IBD SURVEILLANCE ACROSS IRELAND; DYE-ING TO KNOW WHAT YOU DO

G Harkin
Beaumont Hospital, Gastroenterology, Dublin, Ireland
,
C Rowan
Beaumont Hospital, Gastroenterology, Dublin, Ireland
,
K Boland
Beaumont Hospital, Gastroenterology, Dublin, Ireland
,
A O’Toole
Beaumont Hospital, Gastroenterology, Dublin, Ireland
› Author Affiliations
Further Information

Publication History

Publication Date:
23 April 2020 (online)

 
 

    Aims Establish current practice with regards to surveillance and the use of dye spray chromoendoscopy in the Irish IBD cohort.

    Methods A survey was distributed to gastroenterology consultants and registrars working in Ireland.

    Routine practice surrounding IBD surveillance, use of guidelines, performance of biopsies and use of chromoendoscopy was established.

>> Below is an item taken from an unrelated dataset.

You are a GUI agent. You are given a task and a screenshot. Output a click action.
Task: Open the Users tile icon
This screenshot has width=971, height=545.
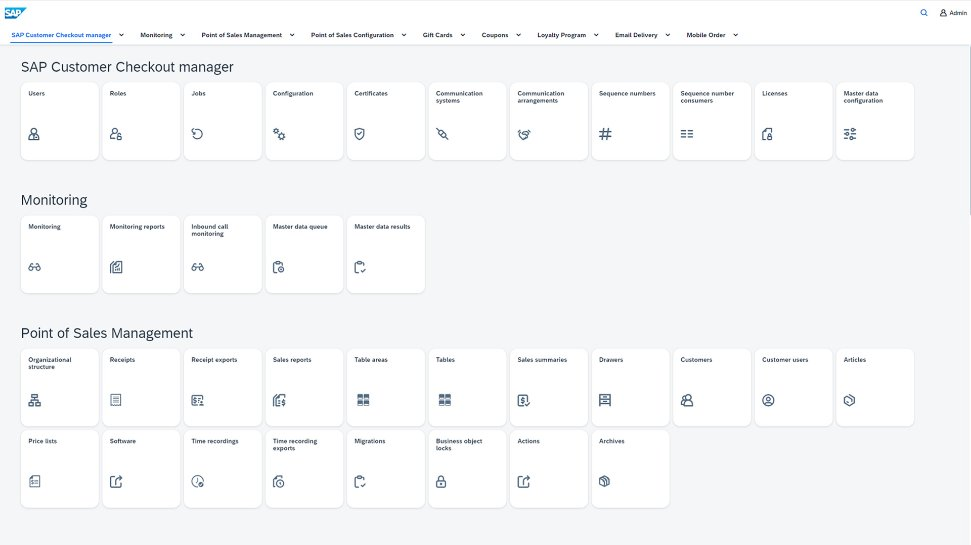tap(34, 134)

    Results Among the 49 respondents; 60% were male and 52% were consultant gastroenterologists.

    Sixty percent had less than 10 years endoscopy experience, whereas 32.5% had 11–25 years.

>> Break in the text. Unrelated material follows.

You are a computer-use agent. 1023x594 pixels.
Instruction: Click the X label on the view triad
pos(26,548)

    Responses were identified from 15 hospital sites from secondary and tertiary referral centres across the east,west and north of Ireland.

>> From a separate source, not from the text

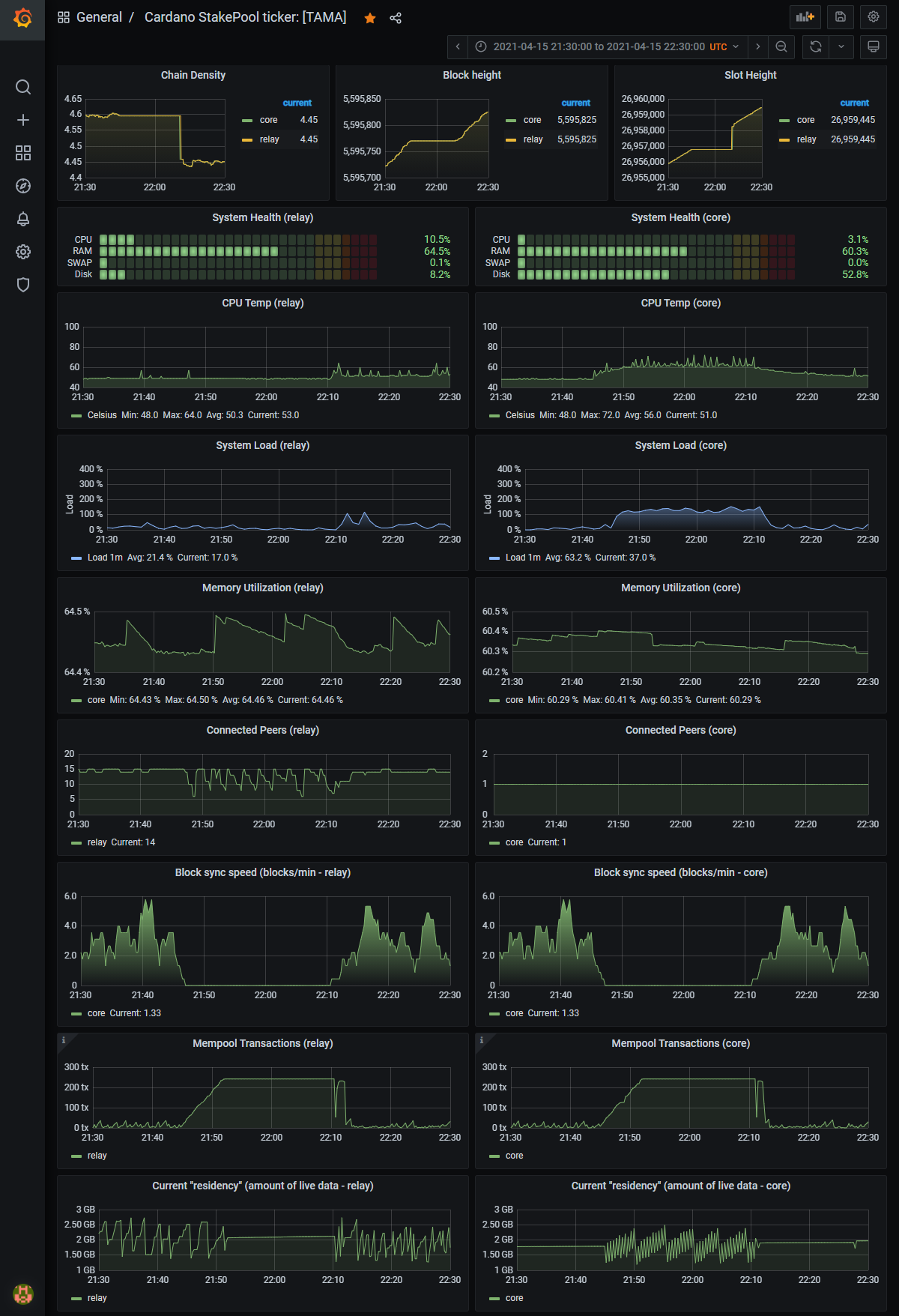The height and width of the screenshot is (1316, 899).
Task: Open the dashboard search icon in sidebar
Action: pyautogui.click(x=23, y=87)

    For 49%, greater than 50% of their practice involved IBD. Among respondents,71% typically surveil IBD patients (where appropriate).

    During surveillance colonoscopy, 86% perform random biopsies whereas 14% don’t.

    The majority (57%) perform segmental biopsies; 30% serial biopsies every 10 cm and 13% right and left biopsies.

    Ninety three percent perform targeted biopsies, typically when a visible mucosal

    abnormality or suspicious lesion is seen.

    The majority (69%) follow ECCO guidelines, with 29% following the BSG and only 2%follow AGA. No respondents followed ASGE.

    Twenty seven percent use white light endoscopy alone whereas 60% (n = 27) occasionally or sometimes do.

    Only 5% always perform chromoendoscopy; 44% never do.

    Solutions used for chromoendoscopy varied but the majority at 36% (n = 15) use indo-carmine 0.2%, however a large number of respondents were unsure of the concentration.

    Conclusions Currently IBD surveillance in Ireland varies in practice. Improved education may enhance incorporation of guidelines into standard of care.